PHP type hinting error?

Question

I just got this Fatal Error

Catchable fatal error: Argument 1 passed to File::__construct() must be an instance of integer, integer given, called in /home/radu/php_projects/audio_player/index.php on line 9 and defined in /home/radu/php_projects/audio_player/php/File.php on line 7

So, there is the class

class File{        
        public $id;
        public $name;
        public $file_paths;
        public function __construct(integer $id=null, string $name=null, array $file_paths=null)
        {
            foreach(func_get_args() as $name => $val)
            {
                $this->$name = $val;
            }
        }
    }

And here is the code that triggers the error

$file = new File(1, "sound", array());

Am I missing something or there is something bad with this PHP type hinting?

Answer 1

Since this could be misleading and since this answer is still quite high in search engines.

PHP 7 did introduce type hinting for scalar types

There is no scalar type hinting in PHP 5, so the integer type hint is considered to be a class type hint.

More reference http://php.net/manual/en/functions.arguments.php#functions.arguments.type-declaration

Answer 2

You can't force a parameter to be an integer.

Look here language.oop5.typehinting :

PHP 5 introduces type hinting. Functions are now able to force parameters to be objects [...], interfaces, arrays (since PHP 5.1) or callable (since PHP 5.4).

[...]

Type hints can not be used with scalar types such as int or string. [...]

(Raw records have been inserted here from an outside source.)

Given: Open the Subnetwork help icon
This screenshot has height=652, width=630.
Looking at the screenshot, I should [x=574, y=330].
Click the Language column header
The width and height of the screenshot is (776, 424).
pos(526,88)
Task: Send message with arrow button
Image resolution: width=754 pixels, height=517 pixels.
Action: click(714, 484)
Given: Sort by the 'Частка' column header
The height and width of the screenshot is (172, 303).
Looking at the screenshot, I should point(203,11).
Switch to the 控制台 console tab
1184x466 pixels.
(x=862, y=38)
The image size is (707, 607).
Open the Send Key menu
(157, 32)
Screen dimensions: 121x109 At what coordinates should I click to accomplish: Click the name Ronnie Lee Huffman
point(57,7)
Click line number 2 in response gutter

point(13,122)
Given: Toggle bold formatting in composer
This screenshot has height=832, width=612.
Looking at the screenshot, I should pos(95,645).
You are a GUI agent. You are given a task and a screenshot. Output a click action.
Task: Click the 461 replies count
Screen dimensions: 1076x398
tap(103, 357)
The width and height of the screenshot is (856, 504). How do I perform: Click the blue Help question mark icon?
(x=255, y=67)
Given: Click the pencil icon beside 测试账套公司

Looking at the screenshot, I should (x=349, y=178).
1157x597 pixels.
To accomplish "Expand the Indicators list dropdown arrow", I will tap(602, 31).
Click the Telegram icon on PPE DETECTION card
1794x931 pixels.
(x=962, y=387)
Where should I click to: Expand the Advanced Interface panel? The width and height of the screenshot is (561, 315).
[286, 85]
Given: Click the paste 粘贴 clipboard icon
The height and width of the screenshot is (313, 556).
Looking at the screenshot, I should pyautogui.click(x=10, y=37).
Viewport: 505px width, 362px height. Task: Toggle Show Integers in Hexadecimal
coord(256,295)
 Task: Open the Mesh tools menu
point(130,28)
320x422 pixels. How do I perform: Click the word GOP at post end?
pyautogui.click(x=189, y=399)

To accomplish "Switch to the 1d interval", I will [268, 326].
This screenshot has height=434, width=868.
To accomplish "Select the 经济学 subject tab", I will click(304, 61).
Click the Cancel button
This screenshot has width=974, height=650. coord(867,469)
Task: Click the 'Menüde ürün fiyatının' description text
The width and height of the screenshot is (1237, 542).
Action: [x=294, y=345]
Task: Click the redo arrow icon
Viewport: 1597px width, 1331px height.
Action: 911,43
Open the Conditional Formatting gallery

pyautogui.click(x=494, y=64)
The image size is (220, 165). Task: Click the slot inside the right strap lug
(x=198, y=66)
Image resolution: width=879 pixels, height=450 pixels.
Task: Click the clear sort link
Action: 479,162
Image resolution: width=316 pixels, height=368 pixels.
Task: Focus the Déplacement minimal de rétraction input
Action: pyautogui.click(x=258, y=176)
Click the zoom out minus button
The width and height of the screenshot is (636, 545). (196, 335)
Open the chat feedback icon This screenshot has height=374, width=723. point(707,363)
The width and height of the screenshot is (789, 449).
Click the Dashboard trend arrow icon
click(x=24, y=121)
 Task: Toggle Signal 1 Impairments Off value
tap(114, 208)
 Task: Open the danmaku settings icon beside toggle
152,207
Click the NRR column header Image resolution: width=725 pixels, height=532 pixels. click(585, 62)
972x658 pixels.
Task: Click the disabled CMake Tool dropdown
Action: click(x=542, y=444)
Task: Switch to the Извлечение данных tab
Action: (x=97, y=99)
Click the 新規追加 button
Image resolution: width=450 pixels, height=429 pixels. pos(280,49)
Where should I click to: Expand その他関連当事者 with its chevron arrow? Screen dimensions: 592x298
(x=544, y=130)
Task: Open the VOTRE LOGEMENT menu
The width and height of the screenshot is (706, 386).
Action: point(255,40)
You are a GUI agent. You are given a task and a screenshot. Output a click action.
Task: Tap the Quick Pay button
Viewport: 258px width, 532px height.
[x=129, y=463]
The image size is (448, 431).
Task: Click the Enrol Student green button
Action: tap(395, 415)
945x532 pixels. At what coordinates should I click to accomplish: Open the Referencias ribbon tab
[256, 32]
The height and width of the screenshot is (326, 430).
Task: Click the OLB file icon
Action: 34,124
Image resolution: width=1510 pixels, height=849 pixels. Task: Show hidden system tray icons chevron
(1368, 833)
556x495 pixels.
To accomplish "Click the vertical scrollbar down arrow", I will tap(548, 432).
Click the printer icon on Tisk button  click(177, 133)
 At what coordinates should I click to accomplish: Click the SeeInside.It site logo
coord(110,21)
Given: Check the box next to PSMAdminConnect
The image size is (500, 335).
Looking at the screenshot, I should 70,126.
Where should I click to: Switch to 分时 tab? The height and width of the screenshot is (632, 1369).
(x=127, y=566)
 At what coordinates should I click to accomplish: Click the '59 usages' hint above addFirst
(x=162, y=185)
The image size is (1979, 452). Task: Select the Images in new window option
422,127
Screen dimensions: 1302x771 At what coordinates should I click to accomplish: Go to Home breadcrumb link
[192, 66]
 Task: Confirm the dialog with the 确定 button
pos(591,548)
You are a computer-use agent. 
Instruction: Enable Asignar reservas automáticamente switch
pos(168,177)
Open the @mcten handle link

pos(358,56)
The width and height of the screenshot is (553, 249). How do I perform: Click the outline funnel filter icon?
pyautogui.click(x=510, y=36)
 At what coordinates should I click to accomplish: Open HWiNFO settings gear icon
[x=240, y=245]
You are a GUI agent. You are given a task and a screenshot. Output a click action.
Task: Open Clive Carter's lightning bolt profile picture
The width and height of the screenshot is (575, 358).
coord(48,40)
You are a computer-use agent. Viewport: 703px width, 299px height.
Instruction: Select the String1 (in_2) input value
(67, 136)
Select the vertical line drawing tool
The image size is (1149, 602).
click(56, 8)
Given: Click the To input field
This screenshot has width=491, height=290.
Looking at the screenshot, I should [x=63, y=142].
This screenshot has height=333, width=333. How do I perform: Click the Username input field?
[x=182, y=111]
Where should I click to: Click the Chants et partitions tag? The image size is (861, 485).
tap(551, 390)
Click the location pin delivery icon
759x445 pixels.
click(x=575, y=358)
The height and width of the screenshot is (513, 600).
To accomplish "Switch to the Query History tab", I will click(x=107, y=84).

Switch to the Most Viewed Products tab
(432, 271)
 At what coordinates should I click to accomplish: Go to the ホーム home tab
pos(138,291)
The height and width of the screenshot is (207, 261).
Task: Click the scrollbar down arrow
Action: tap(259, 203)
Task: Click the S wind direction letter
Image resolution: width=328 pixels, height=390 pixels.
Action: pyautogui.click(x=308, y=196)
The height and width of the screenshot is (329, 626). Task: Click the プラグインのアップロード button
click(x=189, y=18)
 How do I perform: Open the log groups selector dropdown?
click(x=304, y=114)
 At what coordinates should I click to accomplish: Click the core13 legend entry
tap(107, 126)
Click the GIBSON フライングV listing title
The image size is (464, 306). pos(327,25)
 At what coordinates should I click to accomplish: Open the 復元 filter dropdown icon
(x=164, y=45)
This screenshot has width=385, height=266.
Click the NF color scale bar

And here language.types.intro, PHP scalar types are :

- boolean
- integer
- float (floating-point number, aka double)
- string

Answer 3

As far as I know, you can't use the integer type hint in PHP. However, someone in PHP.net had this helpful comment:

http://www.php.net/manual/en/language.oop5.typehinting.php#83442

It's apparently a workaround that will work for you if you really need this functionality.